##### WORKING DATA #####

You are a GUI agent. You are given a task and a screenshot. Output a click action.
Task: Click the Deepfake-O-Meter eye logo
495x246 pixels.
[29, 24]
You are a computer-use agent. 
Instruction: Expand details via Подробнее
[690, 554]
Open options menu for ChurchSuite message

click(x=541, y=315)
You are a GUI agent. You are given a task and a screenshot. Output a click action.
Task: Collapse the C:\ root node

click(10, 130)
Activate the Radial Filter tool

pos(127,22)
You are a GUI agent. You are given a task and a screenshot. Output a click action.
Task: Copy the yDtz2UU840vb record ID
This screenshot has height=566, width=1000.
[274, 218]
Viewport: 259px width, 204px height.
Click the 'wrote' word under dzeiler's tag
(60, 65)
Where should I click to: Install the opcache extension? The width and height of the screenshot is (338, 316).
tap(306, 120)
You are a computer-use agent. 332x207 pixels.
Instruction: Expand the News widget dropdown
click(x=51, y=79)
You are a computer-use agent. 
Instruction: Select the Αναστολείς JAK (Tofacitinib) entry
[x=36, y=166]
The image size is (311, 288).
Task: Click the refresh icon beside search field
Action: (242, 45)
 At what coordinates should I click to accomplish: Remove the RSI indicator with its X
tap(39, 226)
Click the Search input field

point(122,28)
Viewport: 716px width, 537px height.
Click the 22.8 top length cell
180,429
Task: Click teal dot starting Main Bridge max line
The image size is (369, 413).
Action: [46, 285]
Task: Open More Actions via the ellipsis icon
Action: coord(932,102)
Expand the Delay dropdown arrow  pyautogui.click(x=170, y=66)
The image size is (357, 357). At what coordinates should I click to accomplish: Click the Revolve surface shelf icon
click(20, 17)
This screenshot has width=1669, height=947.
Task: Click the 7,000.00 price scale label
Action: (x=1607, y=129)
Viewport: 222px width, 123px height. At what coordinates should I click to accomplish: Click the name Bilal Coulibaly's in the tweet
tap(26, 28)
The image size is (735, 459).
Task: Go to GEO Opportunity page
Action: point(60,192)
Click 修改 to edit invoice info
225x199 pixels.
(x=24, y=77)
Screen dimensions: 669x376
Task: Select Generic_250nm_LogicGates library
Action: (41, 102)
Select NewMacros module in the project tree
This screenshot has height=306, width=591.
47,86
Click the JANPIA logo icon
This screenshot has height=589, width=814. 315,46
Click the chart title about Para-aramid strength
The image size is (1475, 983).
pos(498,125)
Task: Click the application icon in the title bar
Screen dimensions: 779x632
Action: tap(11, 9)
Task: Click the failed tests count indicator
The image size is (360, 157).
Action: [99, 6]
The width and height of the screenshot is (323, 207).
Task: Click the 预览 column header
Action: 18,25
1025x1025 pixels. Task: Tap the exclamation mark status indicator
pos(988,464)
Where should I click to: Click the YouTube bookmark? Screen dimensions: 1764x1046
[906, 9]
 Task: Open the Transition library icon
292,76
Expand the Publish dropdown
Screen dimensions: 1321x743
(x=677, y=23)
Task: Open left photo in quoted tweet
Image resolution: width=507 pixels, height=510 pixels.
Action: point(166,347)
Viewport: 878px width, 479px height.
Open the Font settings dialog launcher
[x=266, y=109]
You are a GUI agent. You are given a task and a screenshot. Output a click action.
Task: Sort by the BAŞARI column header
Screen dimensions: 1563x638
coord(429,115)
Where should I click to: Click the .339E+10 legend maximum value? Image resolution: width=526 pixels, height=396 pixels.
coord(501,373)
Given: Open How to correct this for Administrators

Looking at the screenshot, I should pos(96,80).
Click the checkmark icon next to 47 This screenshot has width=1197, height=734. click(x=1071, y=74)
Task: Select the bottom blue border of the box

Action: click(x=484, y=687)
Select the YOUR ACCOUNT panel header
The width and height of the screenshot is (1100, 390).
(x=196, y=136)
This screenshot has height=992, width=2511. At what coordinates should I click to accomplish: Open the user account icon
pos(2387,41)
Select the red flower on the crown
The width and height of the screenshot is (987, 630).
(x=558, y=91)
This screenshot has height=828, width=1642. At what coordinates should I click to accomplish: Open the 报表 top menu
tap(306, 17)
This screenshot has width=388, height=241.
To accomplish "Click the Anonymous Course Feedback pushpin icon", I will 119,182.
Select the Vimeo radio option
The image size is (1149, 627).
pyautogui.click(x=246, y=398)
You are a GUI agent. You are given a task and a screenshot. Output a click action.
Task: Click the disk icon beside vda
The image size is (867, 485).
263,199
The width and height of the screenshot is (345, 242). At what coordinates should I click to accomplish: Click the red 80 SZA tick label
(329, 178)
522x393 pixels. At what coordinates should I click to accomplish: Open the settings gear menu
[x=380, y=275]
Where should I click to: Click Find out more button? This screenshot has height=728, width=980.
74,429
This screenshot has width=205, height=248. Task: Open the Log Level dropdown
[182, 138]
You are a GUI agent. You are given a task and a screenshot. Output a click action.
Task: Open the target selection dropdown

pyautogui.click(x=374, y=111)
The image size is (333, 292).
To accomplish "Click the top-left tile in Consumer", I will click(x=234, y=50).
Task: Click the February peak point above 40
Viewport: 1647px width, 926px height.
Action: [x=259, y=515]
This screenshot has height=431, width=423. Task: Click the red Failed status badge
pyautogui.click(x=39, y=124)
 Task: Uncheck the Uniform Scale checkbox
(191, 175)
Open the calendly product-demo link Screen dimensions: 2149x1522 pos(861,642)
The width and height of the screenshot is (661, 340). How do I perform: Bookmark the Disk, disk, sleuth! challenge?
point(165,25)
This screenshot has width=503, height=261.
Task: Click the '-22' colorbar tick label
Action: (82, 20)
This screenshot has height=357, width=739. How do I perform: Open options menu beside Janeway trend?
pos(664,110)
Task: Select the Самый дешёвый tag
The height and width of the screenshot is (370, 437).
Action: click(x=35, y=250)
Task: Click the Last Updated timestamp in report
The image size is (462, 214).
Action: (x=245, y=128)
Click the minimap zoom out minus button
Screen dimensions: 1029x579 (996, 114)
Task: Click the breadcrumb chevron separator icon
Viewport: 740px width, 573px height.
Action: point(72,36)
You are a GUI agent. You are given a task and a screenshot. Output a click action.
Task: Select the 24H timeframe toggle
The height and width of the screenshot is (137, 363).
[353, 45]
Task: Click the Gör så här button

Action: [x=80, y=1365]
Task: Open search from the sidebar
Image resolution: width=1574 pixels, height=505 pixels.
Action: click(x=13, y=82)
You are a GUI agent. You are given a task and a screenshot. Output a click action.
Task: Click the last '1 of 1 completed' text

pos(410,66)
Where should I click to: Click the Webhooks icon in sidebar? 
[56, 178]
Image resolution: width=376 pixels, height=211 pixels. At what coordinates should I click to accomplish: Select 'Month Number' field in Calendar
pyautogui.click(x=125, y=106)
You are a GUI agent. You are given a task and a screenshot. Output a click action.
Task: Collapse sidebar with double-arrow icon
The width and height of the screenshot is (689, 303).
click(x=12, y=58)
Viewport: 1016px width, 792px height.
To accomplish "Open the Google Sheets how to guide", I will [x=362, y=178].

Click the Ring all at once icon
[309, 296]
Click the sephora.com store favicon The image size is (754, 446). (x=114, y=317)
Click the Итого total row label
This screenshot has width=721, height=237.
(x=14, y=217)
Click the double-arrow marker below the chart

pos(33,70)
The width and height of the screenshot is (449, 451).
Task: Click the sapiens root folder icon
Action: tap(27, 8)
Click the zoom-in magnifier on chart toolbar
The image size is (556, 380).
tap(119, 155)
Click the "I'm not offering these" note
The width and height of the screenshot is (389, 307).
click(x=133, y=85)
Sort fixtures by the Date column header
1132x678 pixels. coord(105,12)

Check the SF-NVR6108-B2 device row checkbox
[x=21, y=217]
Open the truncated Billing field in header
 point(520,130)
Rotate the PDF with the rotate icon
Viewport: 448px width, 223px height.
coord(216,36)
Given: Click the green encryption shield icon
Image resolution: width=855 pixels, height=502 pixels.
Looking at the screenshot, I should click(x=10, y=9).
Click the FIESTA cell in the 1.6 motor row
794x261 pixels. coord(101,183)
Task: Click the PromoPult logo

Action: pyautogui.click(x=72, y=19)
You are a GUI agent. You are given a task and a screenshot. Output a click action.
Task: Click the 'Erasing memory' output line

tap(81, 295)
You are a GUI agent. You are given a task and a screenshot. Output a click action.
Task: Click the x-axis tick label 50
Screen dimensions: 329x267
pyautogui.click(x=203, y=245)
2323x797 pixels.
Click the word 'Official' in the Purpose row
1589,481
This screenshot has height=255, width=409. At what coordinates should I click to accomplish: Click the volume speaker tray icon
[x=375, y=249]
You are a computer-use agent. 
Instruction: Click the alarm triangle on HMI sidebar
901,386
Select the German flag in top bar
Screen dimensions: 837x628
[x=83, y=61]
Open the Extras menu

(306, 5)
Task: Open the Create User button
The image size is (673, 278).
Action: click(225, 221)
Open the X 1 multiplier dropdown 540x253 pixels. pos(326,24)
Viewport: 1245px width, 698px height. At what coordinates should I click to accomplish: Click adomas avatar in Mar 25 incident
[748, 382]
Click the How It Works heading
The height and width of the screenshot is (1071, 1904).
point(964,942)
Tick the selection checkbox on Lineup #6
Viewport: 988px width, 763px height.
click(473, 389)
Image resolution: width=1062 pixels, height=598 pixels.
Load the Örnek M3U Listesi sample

#####

**SHORT TASK:** Arrange the lines above as a numbered list, from the line containing "Task: Click teal" through the line containing "Expand the Delay", omitting any blank lines.

**FINISHED ANSWER:**
1. Task: Click teal dot starting Main Bridge max line
2. The image size is (369, 413).
3. Action: [46, 285]
4. Task: Open More Actions via the ellipsis icon
5. Action: coord(932,102)
6. Expand the Delay dropdown arrow  pyautogui.click(x=170, y=66)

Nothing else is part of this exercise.